Esta bomba vai explodir com base em razões simples: o entusiasmo colectivo das massas em torno de tudo o que é visto como inovação (boa ou má inovação), da resposta comercial a esse entusiasmo por parte de empresas sem competências suficientes para gerir o que colocam no mercado e, cerveja no topo do bolo, da falta de exigência do consumidor-entusiasta em relação  à segurança dos produtos que adquire (“olha agora posso controlar o fogão remotamente através da aplicação StoveLove disponível para telemóvel que também partilha automaticamente nas redes sociais a comida que pus ao lume”).

As inovações tecnológicas chegam-nos em ondas: foram os netbooks, os smartphones geração rasca (com “jogos em Java” e toques polifónicos), o iPhone (o primeiro telefone em bom), o iPad, Androids com fartura, Smart TVs, o BYOD, a cloud, o Apple Watch e seus clones (?!) e agora frigoríficos, torradeiras, aspiradores, carros, aparelhos de climatização, controladores de iluminação e sabe-se lá que mais quinquilharia-interligada a que em bloco nos referimos pela moderníssima expressão Internet of Things (aka IoT). Os artigos de glorificação de cada uma destas coisas, algumas delas boas é um facto, vendem como pãezinhos quentes... mas não vejo ninguém preocupado com a segurança.

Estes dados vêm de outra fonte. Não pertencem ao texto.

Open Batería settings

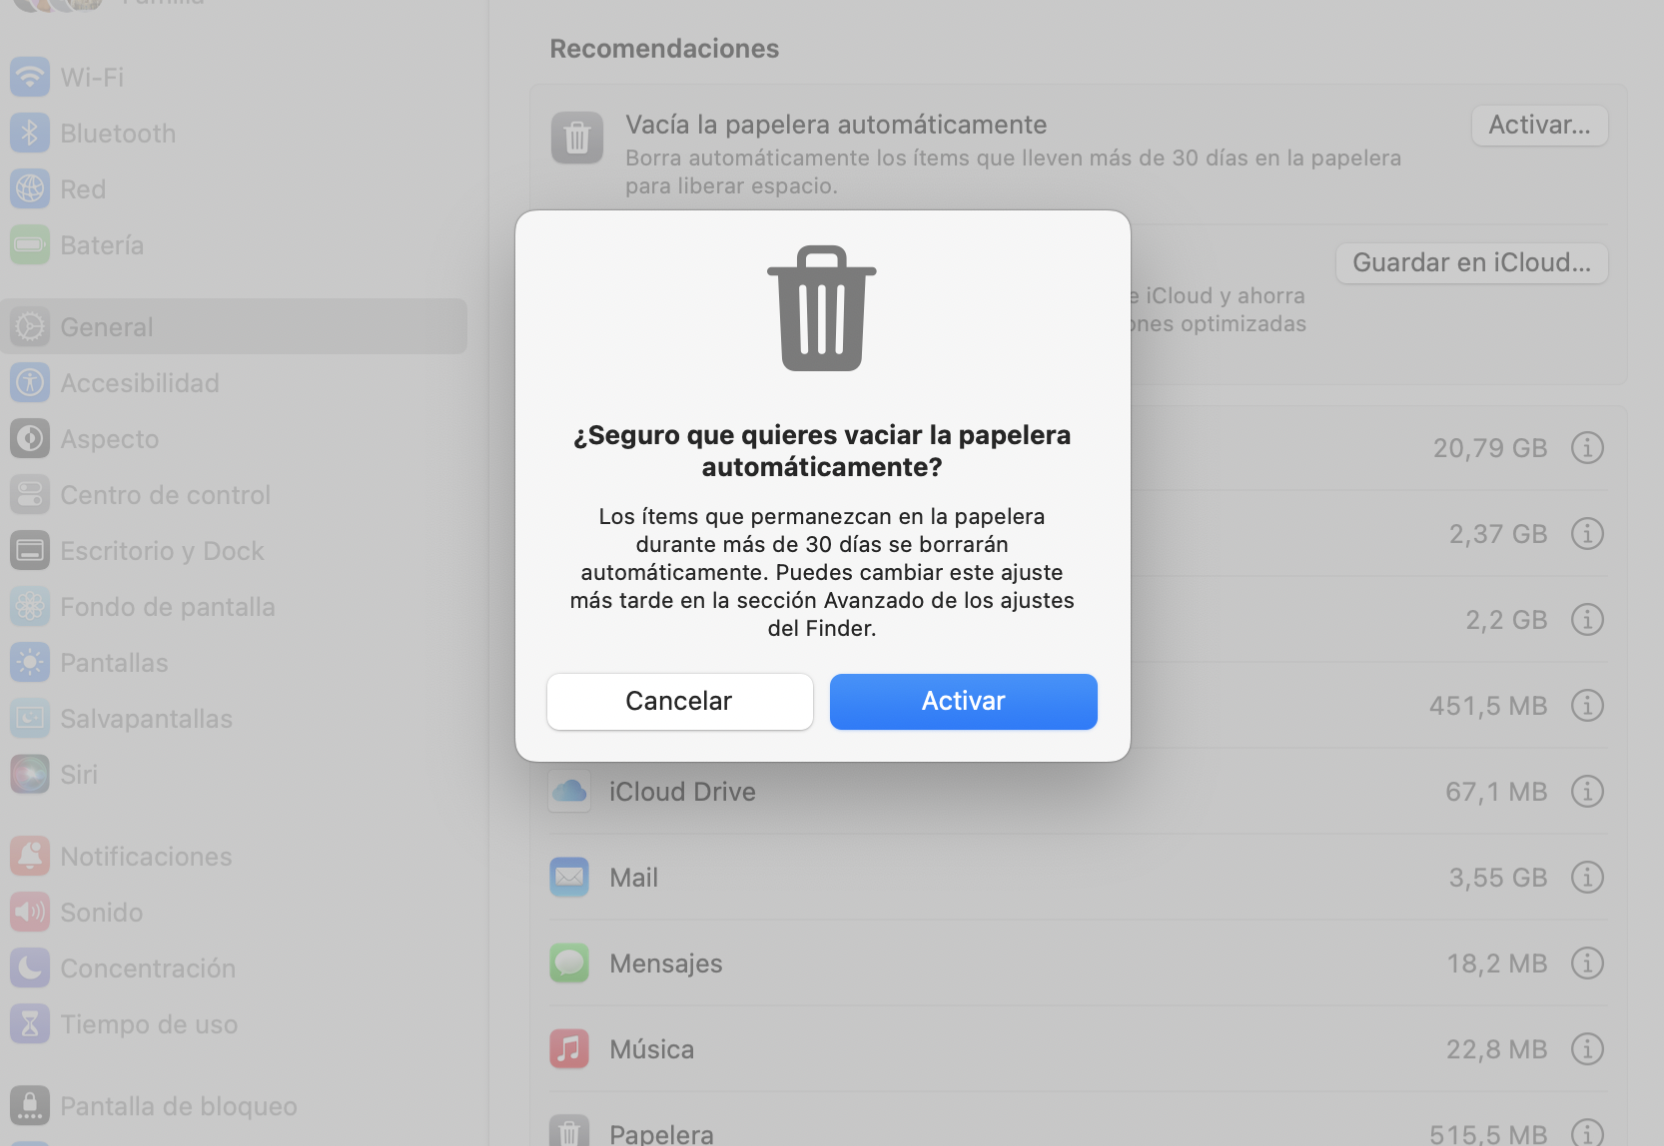[102, 244]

Imaginem uma botnet de controladores de iluminação e as consequências para as redes de distribuição de energia que um interruptor on-off geral controlado remotamente por hackers pode ter. Ainda que um apagão global de luzes pudesse ser considerado uma medida pró-natalidade, não creio que seja razoável deixá-la em mãos terceiras.

Se a mentalidade não muda, a Internet of Things vai tornar-se na Internet of Tricks em que milhões de consumidores ingénuos ficarão à mercê de um pequeno número de grupos de hackers. Numa escala maior pode mesmo haver questões de segurança nacional a somar às que hoje em dia já nos deviam preocupar. Parece que não aprendemos nada com as fechaduras dos automóveis de geração actual (pateticamente hackáveis por dispositivos simples) nem com o pacemaker wifi que tinha uma password hardcoded, descoberto há uns anos atrás (por acaso niguém se lembrou de chamar a isso Heartblitz).

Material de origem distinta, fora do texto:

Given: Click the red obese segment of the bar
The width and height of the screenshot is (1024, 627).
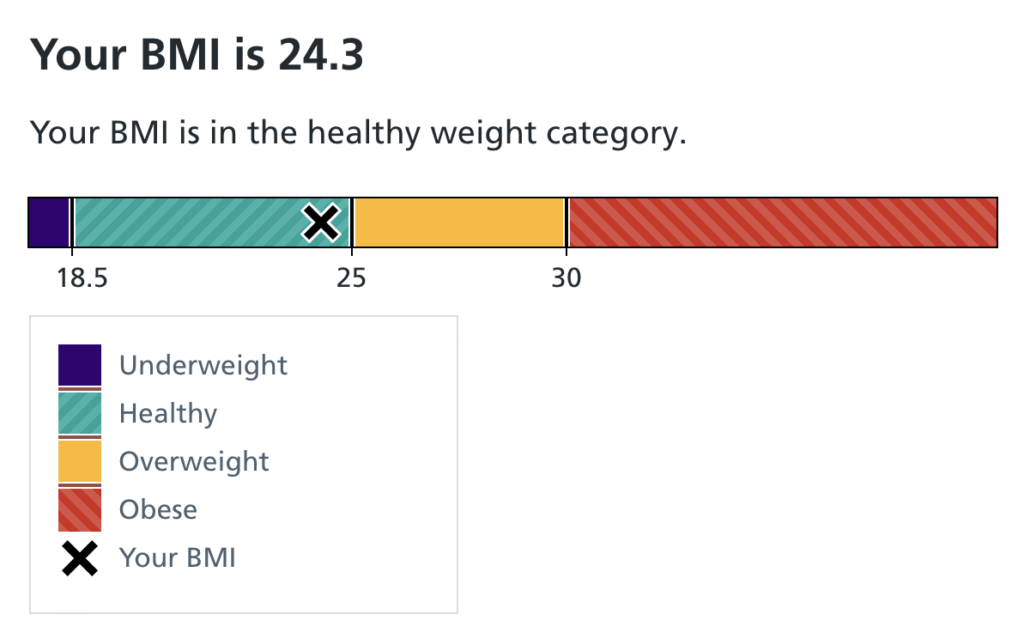Looking at the screenshot, I should click(782, 222).
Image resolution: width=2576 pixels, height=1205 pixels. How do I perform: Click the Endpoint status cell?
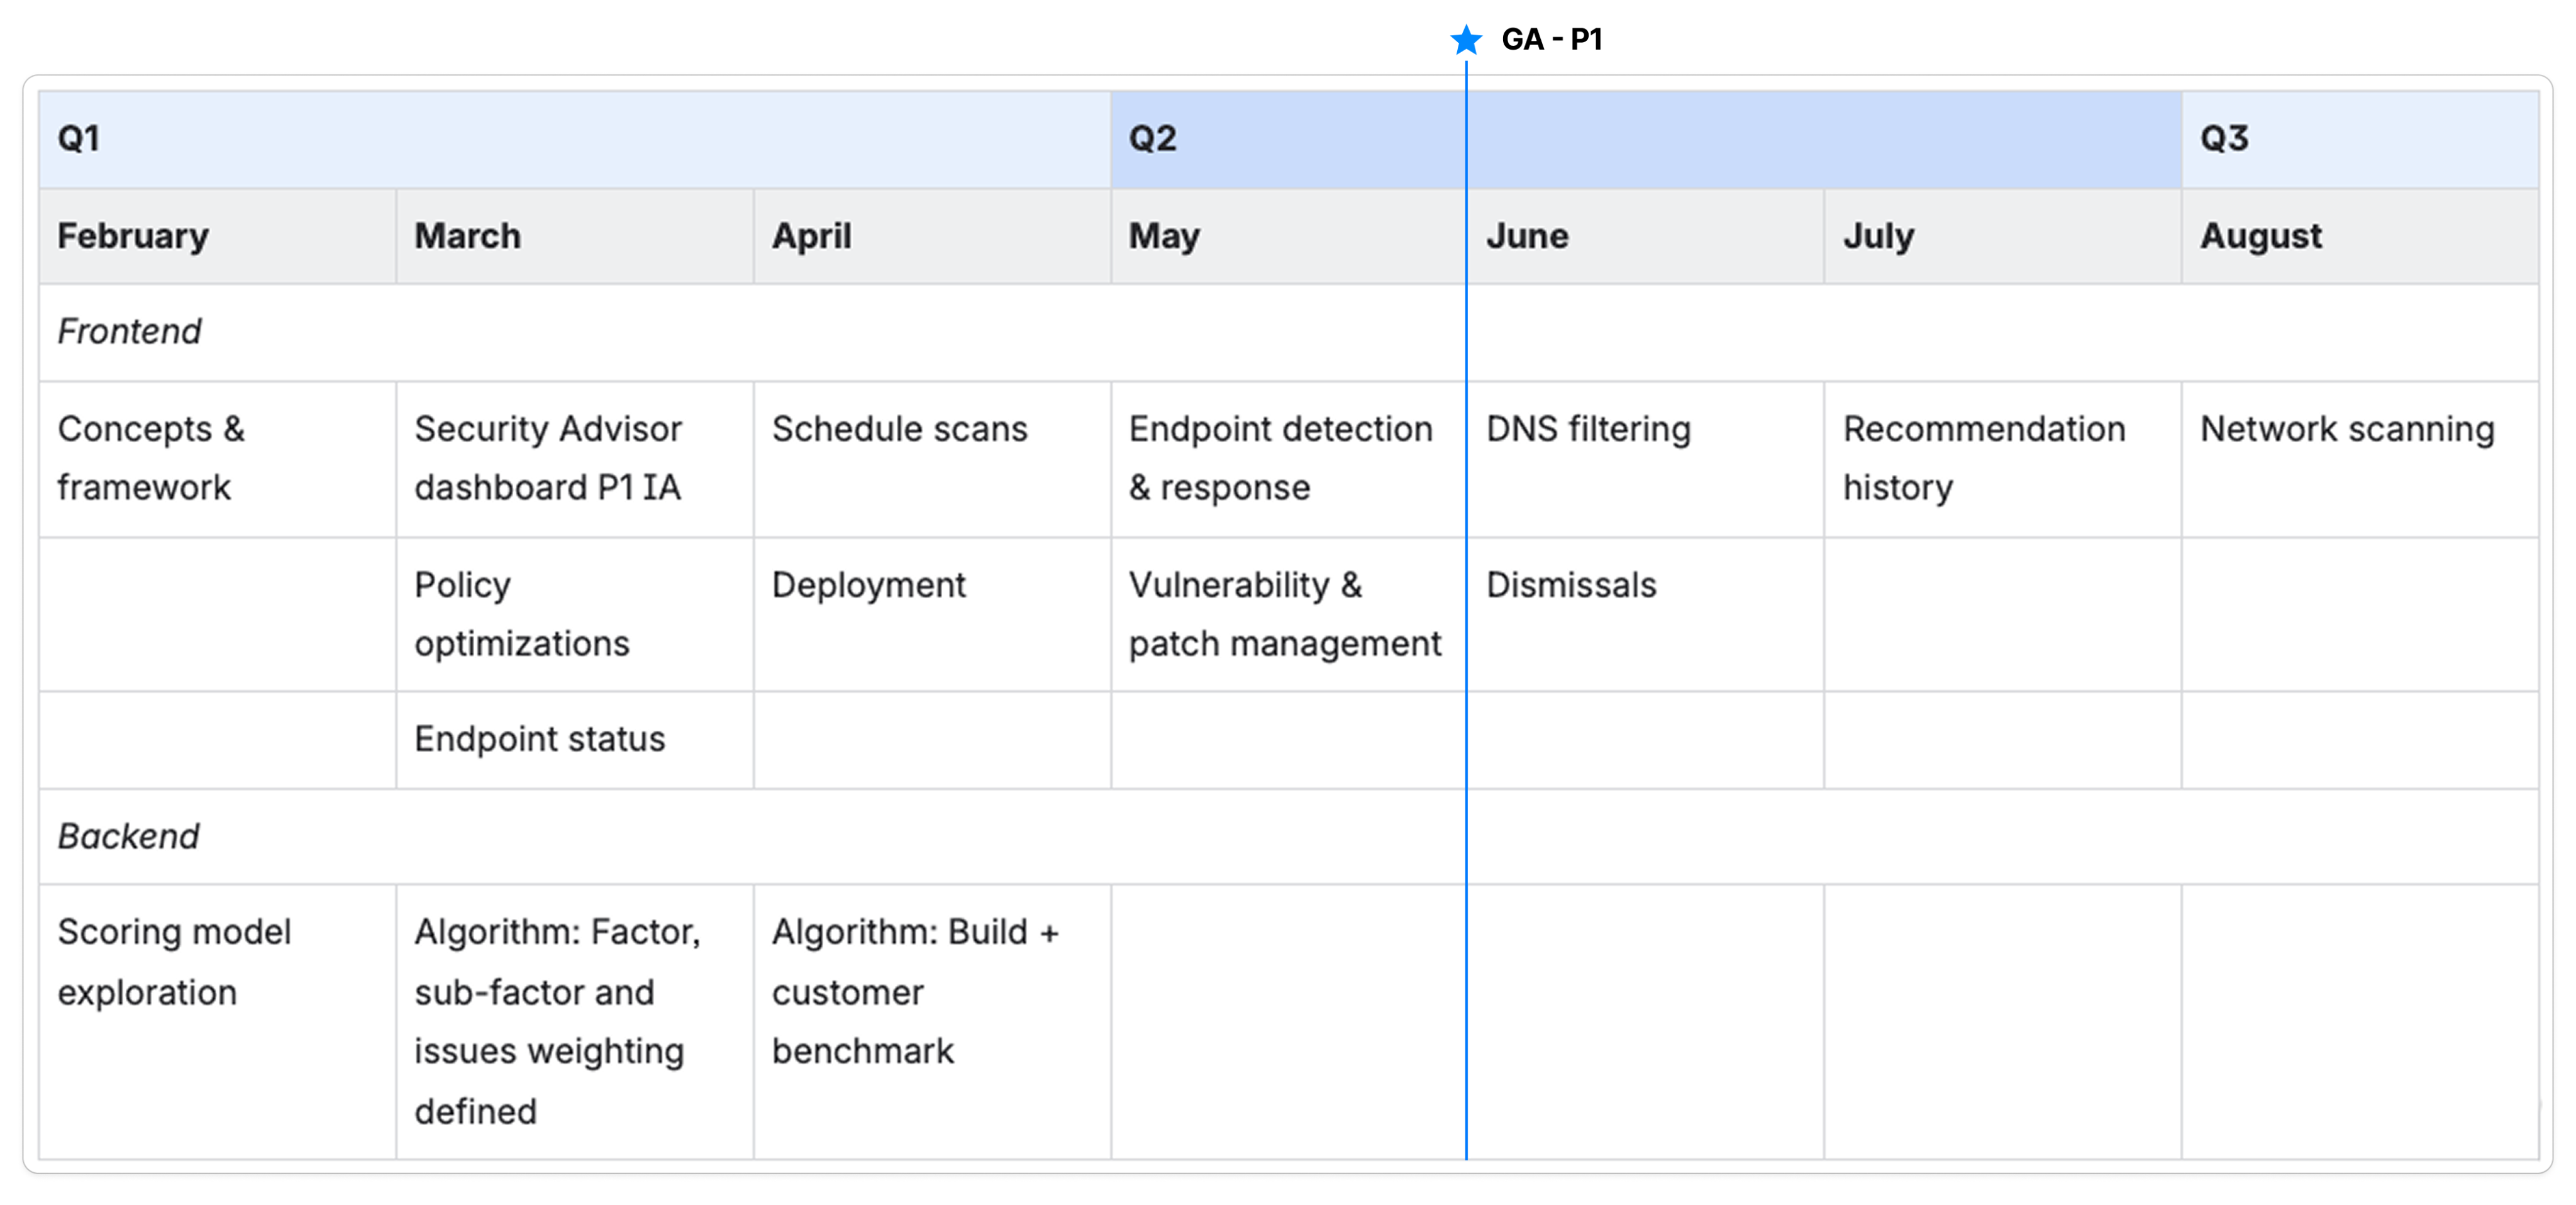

Em teoria, a conectividade “das coisas” seria uma ideia boa mas o problema é que não há no mundo todo um número suficiente de pessoas com o mindset necessário à gestão dos ciclos de segurança de todos estes equipamentos. Os engenheiros da indústria “automotiva”, mecânica e eletrónica nem sempre têm a sensibilidade necessária para desenhar a segurança de produtos; os engenheiros informáticos não têm todos experiência nesta área e, para piorar a coisa, os gestores de produto, gestores de marketing, line managers e outros espécimes de ideias difusas que decidem as coisas nas grandes empresas estão habitualmente preocupados com listas de features, variedade da oferta e vendas a curto prazo, não com a manutenção futura dos produtos. São pessoas que muitas vezes vêem um produto como uma caixa definitiva, não como um sistema dinâmico que pede atenção contínua em todo o seu ciclo de vida.

No contexto tecnológico actual pode há certos produtos que logo à partida se podem considerar inseguros mas nenhum produto se pode qualificar definitivamente como seguro - mesmo quando um produto está bem desenhado a segurança é um processo que tem que ser mantido continuamente. E, como vimos, não pode ser mantido por qualquer um.

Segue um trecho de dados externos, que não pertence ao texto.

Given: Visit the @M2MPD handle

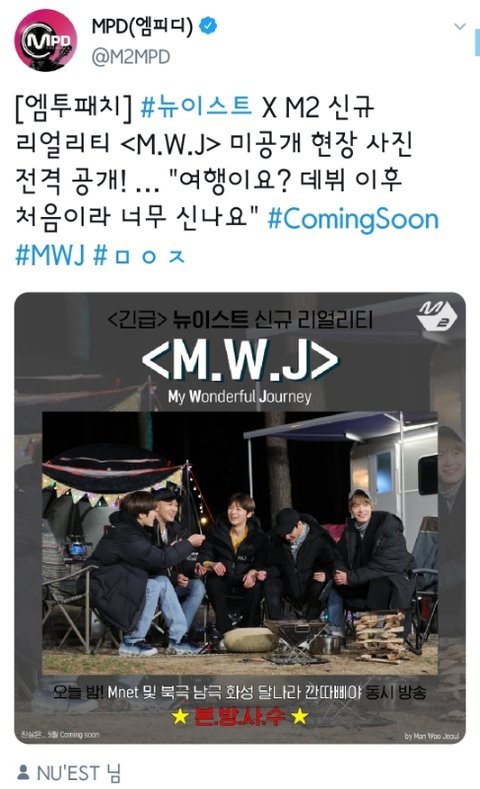Looking at the screenshot, I should click(x=131, y=57).
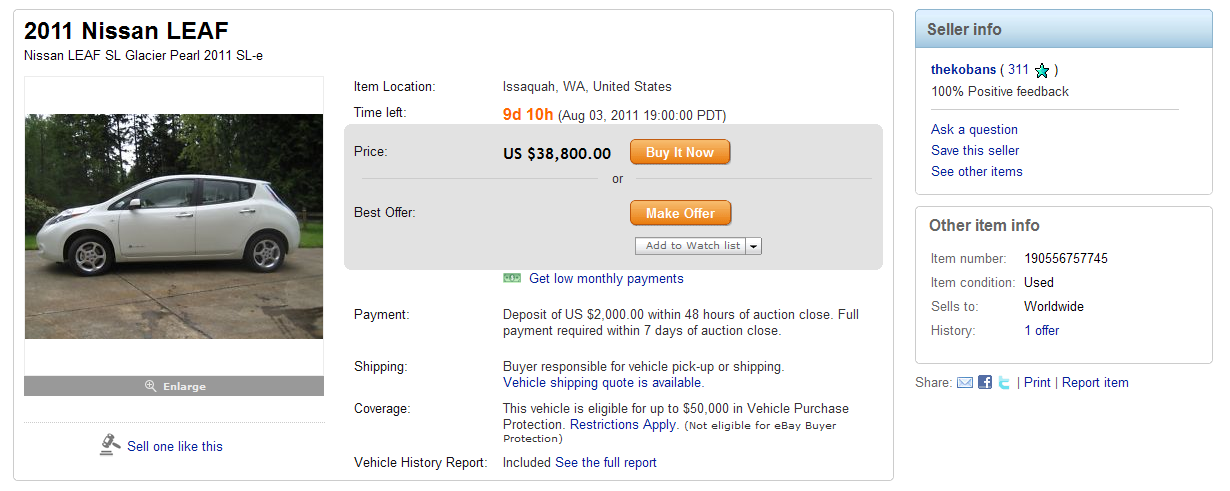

Esta manutenção implica 3 tarefas, todas elas muito exigentes: 1) design defensivo, 2) correcção de vulnerabilidades descobertas ao longo do tempo e 3) publicação de actualizações. Tipicamente 1 e 2 cabem a quem desenvolve e 3 cabe a quem distribui.

Para que tudo funcione estas tarefas têm que ser desempenhadas com um rigor fanático e uma imperturbável disponibilidade para atenção ao pormenor, essas mesmas qualidades com que os hackers levam a cabo os seus ataques, essas mesmas que nem todas as empresas têm disponíveis nos seus quadros.

Vejamos alguns exemplos:

  • No sistema operativo Windows a Microsoft é responsável por 1,2 e 3

  • Nos sistemas MacOS e IOS a Apple é responsável por 1,2 e 3

  • Nos sistemas operativos Linux de uso generalista cada projecto Open Source é responsável por 1 e 2, cada distribuição de Linux é responsável por 3

  • Nos dispositivos Android a Google é responsável por 1 e 2, o fornecedor do equipamento é responsável por 3)

  

Os casos Microsoft e Apple são o cenário all-in-one em que uma única empresa controla todo o processo e tem, pelo menos em teoria, maior facilidade em garantir qualidade e rapidez nos updates. Não é que o processo não tenha alguns senãos da prática mas, melhor ou pior, a cadeia 1-3 existe e funciona.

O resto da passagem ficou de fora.